En agissant de la sorte, M. Bizimana démontre non seulement une méconnaissance coupable des exigences éthiques du droit international et des usages diplomatiques, mais surtout une adhésion inquiétante à une lecture ethnocentrée des rapports politiques.
Que de telles invectives soient proférées au XXIᵉ siècle, par un chef de la diplomatie d’un État souverain, illustre le degré de fossilisation idéologique de certains dirigeants, figés dans une vision binaire et racialisée du monde. Ces propos ne relèvent pas de l’improvisation : ils sont le symptôme d’un imaginaire politique structuré autour de la suspicion ethnique, du rejet de l’altérité et de la perpétuation des divisions coloniales.
Loin de favoriser une quelconque détente entre le Burundi et le Rwanda, cette rhétorique incendiaire entérine l’éloignement, voire l’hostilité structurelle entre deux nations que l’histoire, la géographie et la culture devraient au contraire appeler à la convergence.
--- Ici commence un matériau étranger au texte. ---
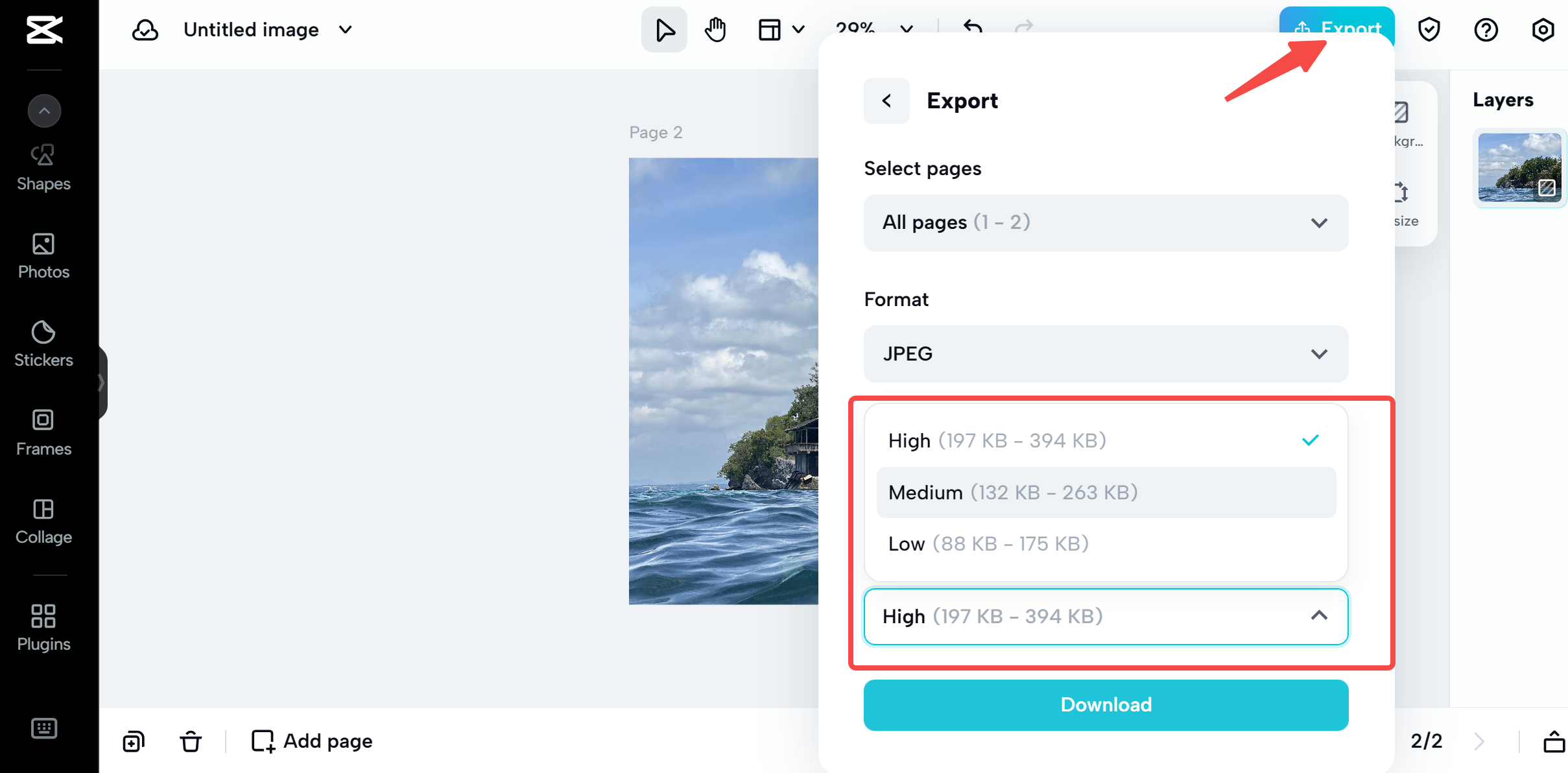Viewport: 1568px width, 773px height.
Task: Switch to the Photos panel
Action: coord(43,255)
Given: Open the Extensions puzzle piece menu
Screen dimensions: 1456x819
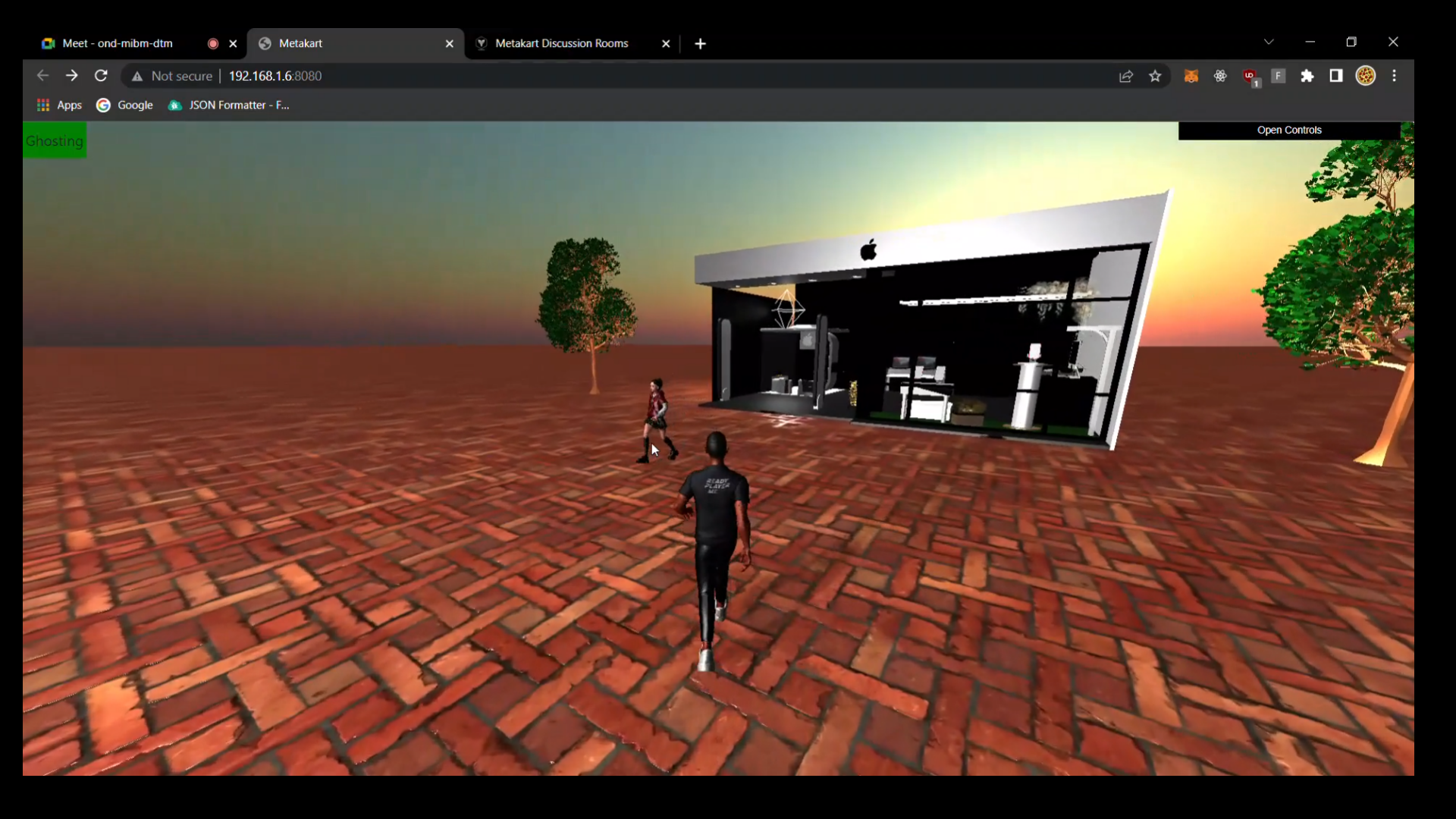Looking at the screenshot, I should pyautogui.click(x=1307, y=76).
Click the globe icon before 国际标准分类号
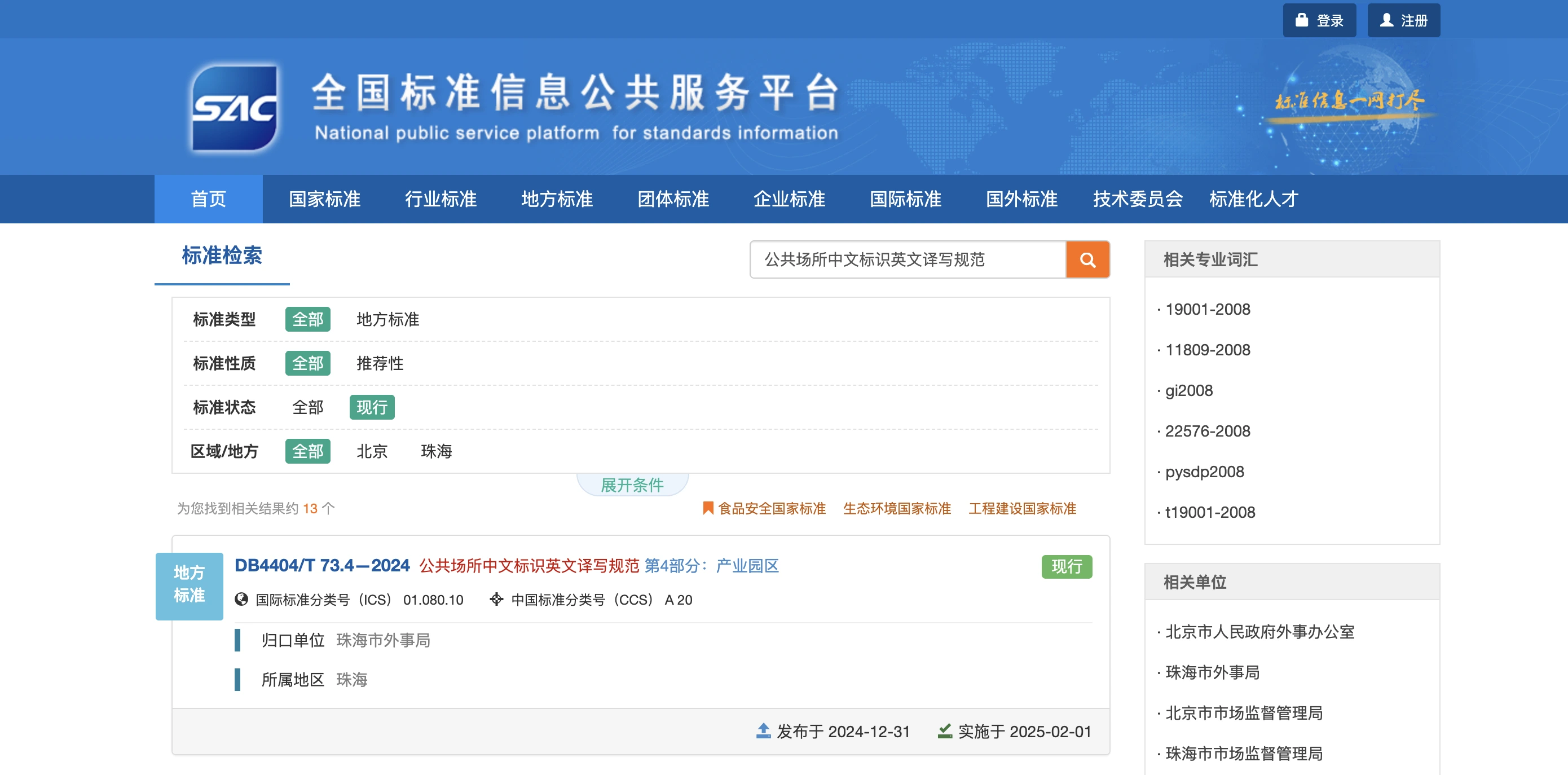The image size is (1568, 775). pos(241,600)
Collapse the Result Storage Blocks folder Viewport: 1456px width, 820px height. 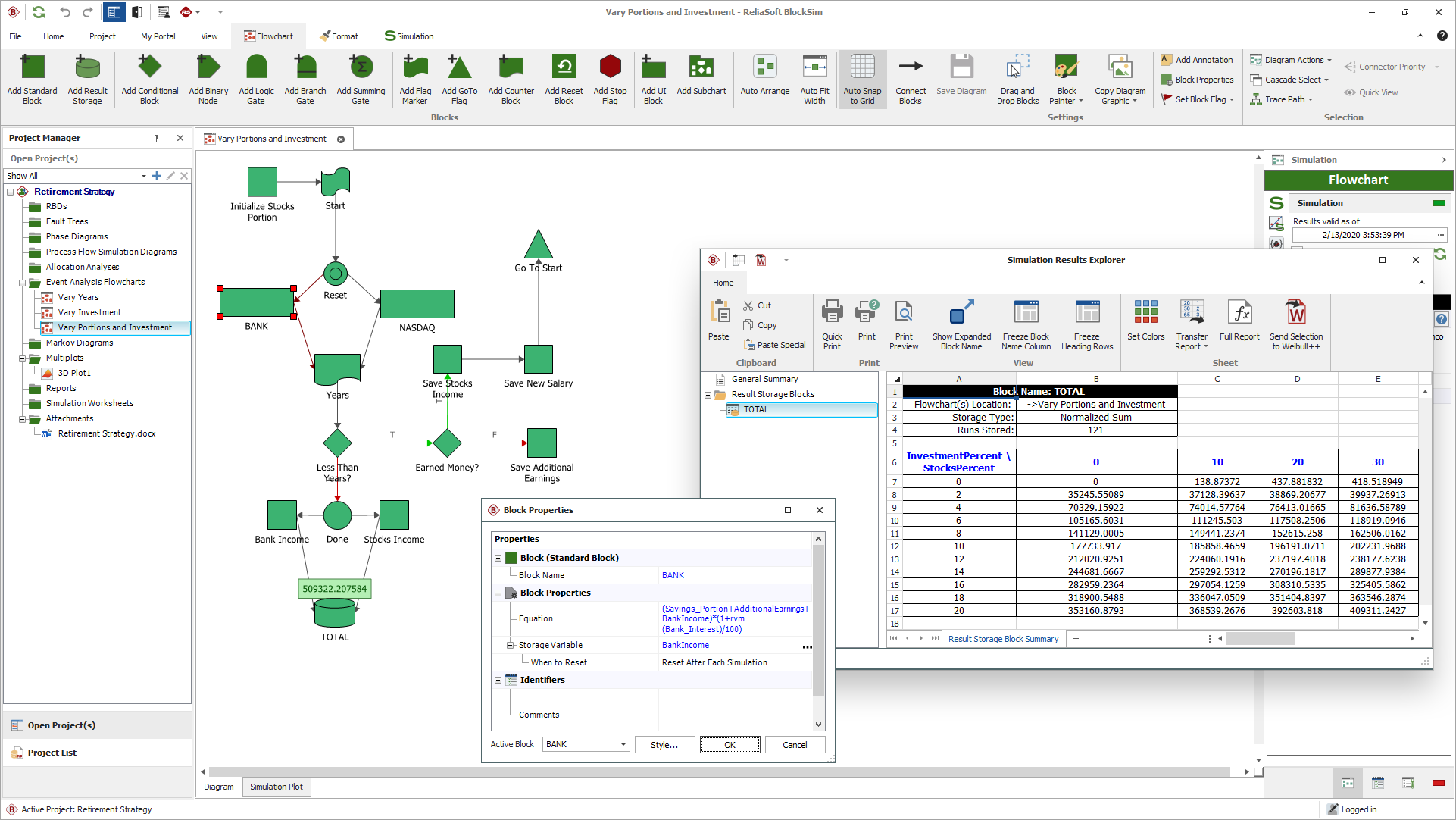(709, 394)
Il faut ici dénoncer avec gravité cette régression mentale et politique. Car derrière cette attaque ad hominem se dissimule une vision rétrograde du pouvoir, selon laquelle la loyauté à une nation serait incompatible avec l’identité ethnique. Une telle posture essentialise les individus, les enfermant dans une ethnicité supposée irréductible, et nie la possibilité même d’un engagement civique et républicain fondé sur les valeurs universelles de justice, de responsabilité et d’égalité qu’applique le Rwanda post génocide contre les tutsi.
La paix dans la région des Grands Lacs ne pourra jamais s’établir sur les cendres des discours haineux, ni dans l’ombre des phantasmes ethnonationalistes. Elle exige un dépassement radical des logiques identitaires qui continuent de parasiter les appareils étatiques et d’empoisonner les imaginaires collectifs.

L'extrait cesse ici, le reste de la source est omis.